What is your current title and program, and what will you do on the day-to-day?
My day-to-day is a complete and total whirlwind; such is the life of a program coordinator working in a very dynamic environment! Each day when I arrive at work, I check email to make sure there’s nothing new that’s immediately pressing, then get started on my to-do list that is an ongoing document wherein my sanity resides. The tasks on my list are a combination of current and future event planning needs; requests from my programs of action items to keep their daily round going strong; training both through structured modules and Q&A style meetings with the various mentors who are guiding me as I learn; communication with current and prospective students and with my faculty to address their various needs and questions; budget, procurement, awards processing, and invoice payment duties; and research into areas on which I’m not yet well-versed.
Are there any special projects you know you will be working on?
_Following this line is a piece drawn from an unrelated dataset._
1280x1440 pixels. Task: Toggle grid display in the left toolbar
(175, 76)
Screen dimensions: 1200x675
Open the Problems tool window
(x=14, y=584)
I’m very excited to be working on the first overnight Retreat that the TAP Program has had since 2017. I recently started a weekly e-newsletter for both of my programs that I hope will help keep us all informed, organized, and apprised of all the opportunities available to learn and engage here at the Graduate School. To be honest, everything I do is special and new. I’m very pleased to have the opportunity to be engaged at so many levels in my work.
What most excites you about working at the Graduate School?
My beloved sister was involved in clinical trials at MD Anderson in the late 1980s and early ‘90s. She succumbed to breast cancer at the age of 35 in 1991. She was so proud to be part of the solution, as she saw that involvement, during the most terrible time of her life. She hoped that her misfortune would someday help others in her situation. She had story after story of how wonderful the MD Anderson doctors and staff were to her, and I came to highly respect the institution that was trying to save her life and giving her purpose in her battle with cancer. I never saw my skill set as a match for MD Anderson, but a dear friend shared a link to a job with me that changed that perspective and landed me where I am today. I am thrilled to be working with the newest generation of faculty and students who follow those who were engaged in my sister’s clinical trials, and I do all I can in my daily duties to facilitate the processes that support their research.
Do you have a fun hobby you enjoy doing outside of work?
I very much enjoy the excellent food Houston has to offer and wine to go with that food, as well as urban hiking (I live in the heart of Downtown Houston) so that I can continue to indulge in the former without adverse effects! Those remain my passions, with the addition of this new job which is the center of my world right now as I learn and grow into my position.
What skills in your skillset do you find most valuable in your work?
I have settled in to looking at the big picture and not becoming mired down in little details. That all important to-do list and my ability to stay organized and remember details help me stay focused on the ultimate purpose of my job: to provide support to the future generation of researchers.